The Shah was devastated by the destruction of Iran under the wartime occupation. "The country seemed to be falling apart. The insatiable demands of the Allied forces and the hoarding of supplies by profiteers were causing not only rampant inflation—a sevenfold increase in the cost of living between the autumn of 1941 and the spring of 1944—but also acute food shortages, amounting in many areas to actual famine." Elwell-Sutton, op. cit., p. 3.

[20] "The Biography of Dr. Mohammad Mossadegh," http://www.jebhemelli.org/Mosadegh/English-Mosadegh.htm.

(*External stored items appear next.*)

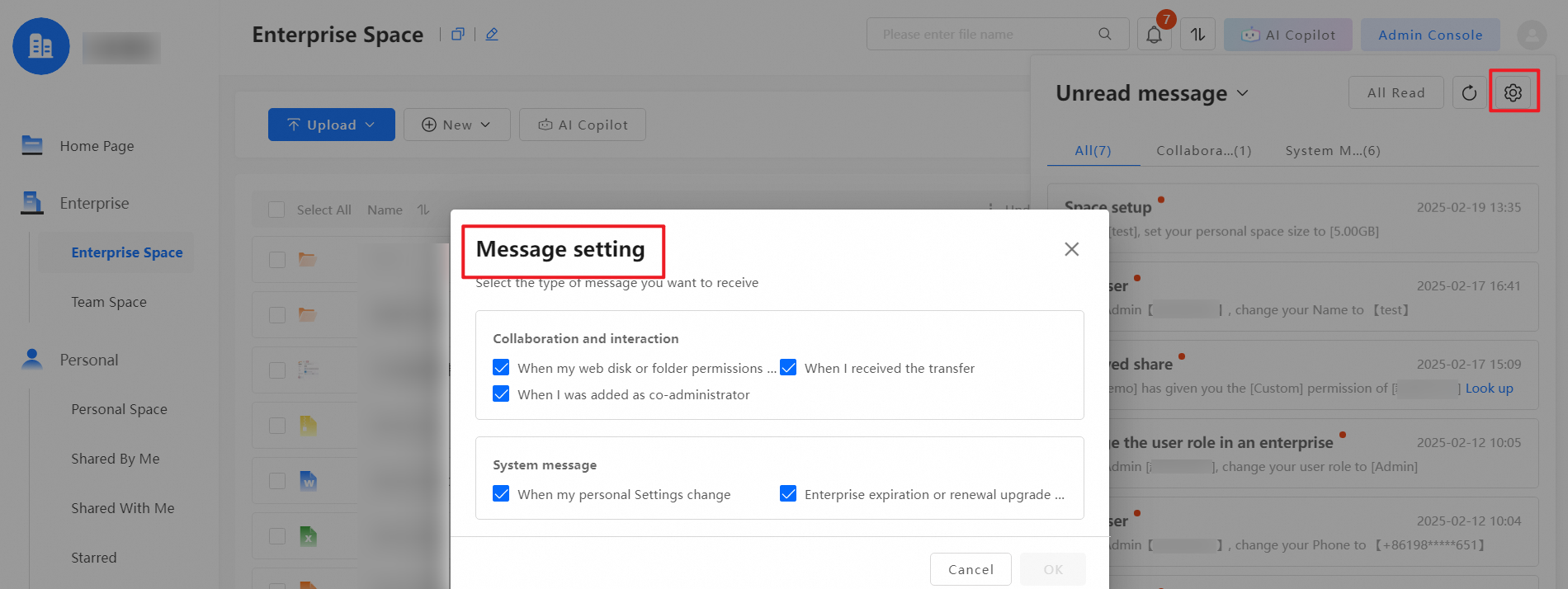This screenshot has width=1568, height=589.
Task: Click the All Read button
Action: [x=1396, y=92]
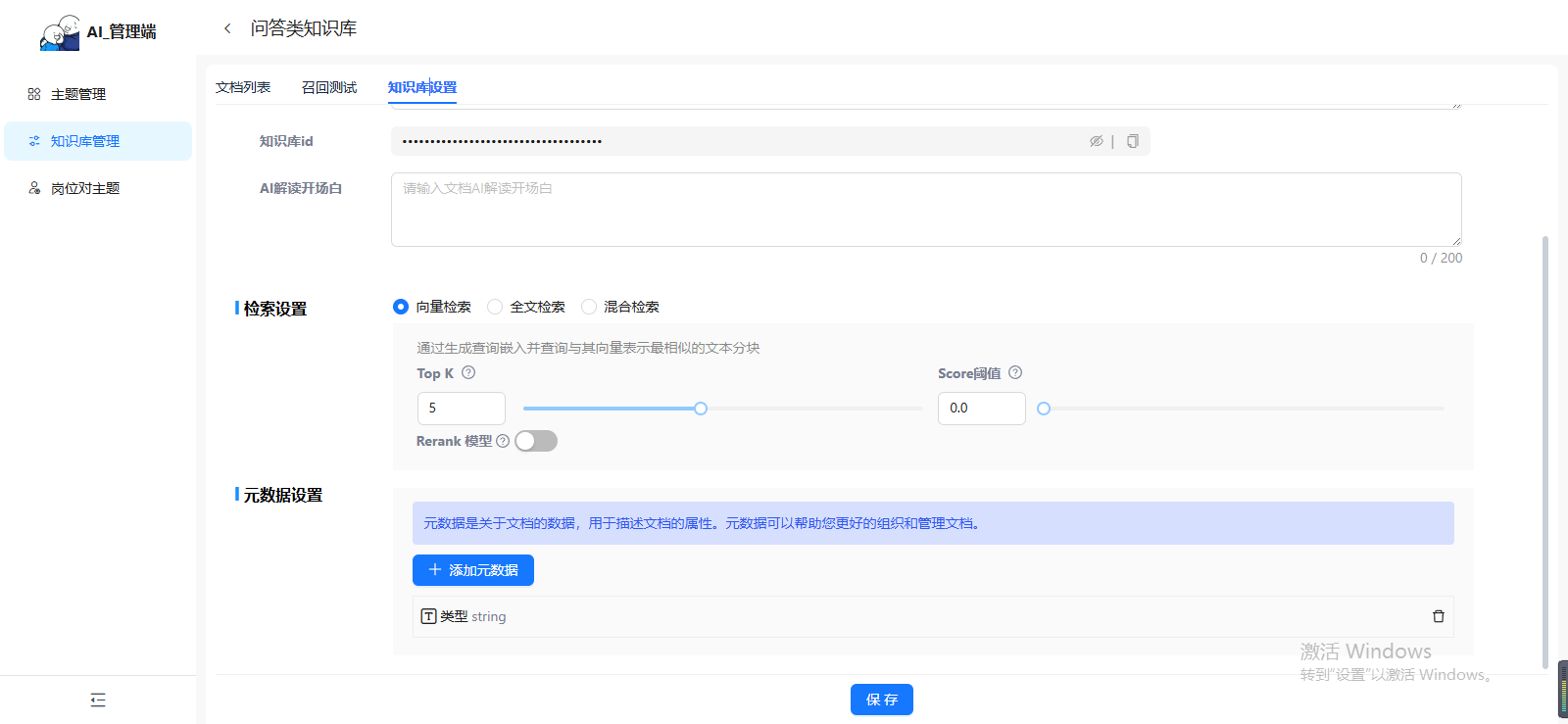Click the help icon next to Score阈值
This screenshot has width=1568, height=724.
[1015, 372]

[21] Stobaugh, op. cit., p. 207. The Shah, in his memoirs, repeats that he was in favor of the nationalization, but did not agree with Mossadeq's methods. He characterized Mossadeq and his National Front as "xenophobic," and thought Mossadeq was "a trusted man of the British." He thought a deal should have been negotiated with the British.

[22] Kinzer, op. cit., p. 127.

[23] Ibid., p. 121.

[24] Ibid., pp. 123-4. Arguing the case at The Hague, Mossadeq focussed on the imperial claims of the British. "The history of relations between Iran and England is longer than the short time I have now. In the 19th Century, Iran was the scene of competition between two imperialists. England and Russia made an agreement and divided Iran in two parts, in 1907, north and south. After the revolution in Russia, England won; it was more powerful and became the sole power in the Middle East.

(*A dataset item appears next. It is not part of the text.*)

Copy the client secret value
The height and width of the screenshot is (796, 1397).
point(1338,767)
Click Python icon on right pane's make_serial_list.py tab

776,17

"In 1919 they tried through a contract to establish control over the army and domestic policy, so that Iran would be under their control, economically, militarily and politically, but due to the resistance in Iran and protests, they resorted to a coup, and put in place a dictatorial regime which lasted 20 years. Thus they could take over the oil. . . . One cannot calculate how much they made in profits, and how much they made . . . for example in 1948, of 61 million lira, only 9 million were for Iran; England made 28 million lira only from income taxes."

[25] Stobaugh, op. cit., p. 209: Foreign Secretary Herbert Morrison on Sept. 21, 1951, called for military action, but Prime Minister Clement Attlee objected.

[26] Kinzer, op. cit. p. 105.

[27] Francis J. Gavin, Politics, Power, and U.S. Policy in Iran, 1950-1953, p. 58.

[28] Ibid., p. 78.

[29] Ibid., p. 80.

[30] Sepehr Zabih, The Mossadegh Era: Roots of the Iranian Revolution (Chicago: Lake View Press, 1982), p. 66.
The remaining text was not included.